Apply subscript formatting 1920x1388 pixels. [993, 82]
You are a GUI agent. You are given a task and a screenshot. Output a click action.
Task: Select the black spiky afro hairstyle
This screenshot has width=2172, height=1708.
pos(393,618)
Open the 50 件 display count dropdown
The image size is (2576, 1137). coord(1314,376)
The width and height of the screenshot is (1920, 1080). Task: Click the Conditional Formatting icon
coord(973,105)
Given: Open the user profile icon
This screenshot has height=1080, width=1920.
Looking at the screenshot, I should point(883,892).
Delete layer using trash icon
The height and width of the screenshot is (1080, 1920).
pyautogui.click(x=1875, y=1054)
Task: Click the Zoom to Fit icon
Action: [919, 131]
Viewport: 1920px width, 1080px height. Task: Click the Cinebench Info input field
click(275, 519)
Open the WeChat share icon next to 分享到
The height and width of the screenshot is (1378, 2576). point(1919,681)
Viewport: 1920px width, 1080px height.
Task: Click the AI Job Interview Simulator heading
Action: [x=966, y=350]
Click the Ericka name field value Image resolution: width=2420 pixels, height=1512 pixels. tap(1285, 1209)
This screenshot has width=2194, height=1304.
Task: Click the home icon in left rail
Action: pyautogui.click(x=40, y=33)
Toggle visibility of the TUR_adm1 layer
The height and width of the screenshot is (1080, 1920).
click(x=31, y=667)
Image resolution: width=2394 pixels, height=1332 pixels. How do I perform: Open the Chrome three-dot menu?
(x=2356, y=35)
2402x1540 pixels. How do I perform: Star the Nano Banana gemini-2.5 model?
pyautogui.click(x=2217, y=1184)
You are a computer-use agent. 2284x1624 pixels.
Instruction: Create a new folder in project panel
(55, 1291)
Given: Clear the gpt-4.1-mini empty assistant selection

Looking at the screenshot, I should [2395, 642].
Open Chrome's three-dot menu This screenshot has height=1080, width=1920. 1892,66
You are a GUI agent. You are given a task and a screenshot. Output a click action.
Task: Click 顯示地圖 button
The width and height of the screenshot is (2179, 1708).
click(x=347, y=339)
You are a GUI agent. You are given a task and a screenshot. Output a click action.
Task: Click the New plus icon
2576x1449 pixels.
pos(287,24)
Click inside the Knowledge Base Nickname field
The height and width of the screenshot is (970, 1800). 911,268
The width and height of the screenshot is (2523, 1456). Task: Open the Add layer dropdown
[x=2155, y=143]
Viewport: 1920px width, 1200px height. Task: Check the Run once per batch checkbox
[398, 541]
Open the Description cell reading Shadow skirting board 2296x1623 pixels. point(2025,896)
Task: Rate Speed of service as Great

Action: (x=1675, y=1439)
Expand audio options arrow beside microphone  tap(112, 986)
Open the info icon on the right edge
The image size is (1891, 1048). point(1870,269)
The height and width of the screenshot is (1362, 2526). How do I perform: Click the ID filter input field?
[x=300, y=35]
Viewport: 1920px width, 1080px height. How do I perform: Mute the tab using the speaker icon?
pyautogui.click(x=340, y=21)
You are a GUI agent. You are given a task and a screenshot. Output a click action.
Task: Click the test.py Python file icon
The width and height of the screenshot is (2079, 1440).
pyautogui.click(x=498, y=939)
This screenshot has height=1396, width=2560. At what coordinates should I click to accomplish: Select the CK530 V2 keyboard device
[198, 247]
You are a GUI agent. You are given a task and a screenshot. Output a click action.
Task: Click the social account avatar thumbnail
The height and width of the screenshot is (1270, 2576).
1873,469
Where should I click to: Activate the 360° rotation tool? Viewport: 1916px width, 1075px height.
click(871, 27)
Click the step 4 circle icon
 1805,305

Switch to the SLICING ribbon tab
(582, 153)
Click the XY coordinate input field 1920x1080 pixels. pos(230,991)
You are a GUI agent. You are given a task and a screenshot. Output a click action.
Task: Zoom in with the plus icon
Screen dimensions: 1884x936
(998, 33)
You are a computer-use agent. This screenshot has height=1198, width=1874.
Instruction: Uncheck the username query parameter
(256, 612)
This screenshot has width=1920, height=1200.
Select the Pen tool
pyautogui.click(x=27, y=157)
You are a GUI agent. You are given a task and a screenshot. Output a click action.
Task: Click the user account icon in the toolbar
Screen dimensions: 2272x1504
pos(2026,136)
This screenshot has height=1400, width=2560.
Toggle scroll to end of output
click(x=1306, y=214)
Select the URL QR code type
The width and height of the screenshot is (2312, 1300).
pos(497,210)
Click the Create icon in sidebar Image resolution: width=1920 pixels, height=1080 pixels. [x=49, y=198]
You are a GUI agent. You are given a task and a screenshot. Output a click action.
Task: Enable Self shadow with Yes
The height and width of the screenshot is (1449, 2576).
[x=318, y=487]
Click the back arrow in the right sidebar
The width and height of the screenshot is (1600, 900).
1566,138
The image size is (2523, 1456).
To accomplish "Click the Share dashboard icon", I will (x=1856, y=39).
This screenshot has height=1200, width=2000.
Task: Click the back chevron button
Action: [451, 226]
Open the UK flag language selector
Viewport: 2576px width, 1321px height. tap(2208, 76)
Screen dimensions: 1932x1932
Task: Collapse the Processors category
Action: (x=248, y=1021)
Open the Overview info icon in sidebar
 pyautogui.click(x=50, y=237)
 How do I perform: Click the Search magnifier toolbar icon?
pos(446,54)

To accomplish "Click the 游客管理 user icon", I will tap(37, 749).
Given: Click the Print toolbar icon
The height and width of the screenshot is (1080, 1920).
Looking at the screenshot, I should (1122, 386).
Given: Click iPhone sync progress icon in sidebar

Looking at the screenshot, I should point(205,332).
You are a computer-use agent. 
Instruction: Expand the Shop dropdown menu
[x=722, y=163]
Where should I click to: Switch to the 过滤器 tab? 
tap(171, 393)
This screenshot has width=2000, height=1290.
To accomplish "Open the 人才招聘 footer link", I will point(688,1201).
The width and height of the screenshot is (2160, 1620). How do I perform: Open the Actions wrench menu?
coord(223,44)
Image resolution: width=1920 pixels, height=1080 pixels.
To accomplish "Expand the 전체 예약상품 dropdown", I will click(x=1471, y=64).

──────────────────────────────

▶ **What needs to be done**
Whenever a line in the material contains the word "plus", copy that line.

▶ **Written reply**
Task: Click the New plus icon
Task: Zoom in with the plus icon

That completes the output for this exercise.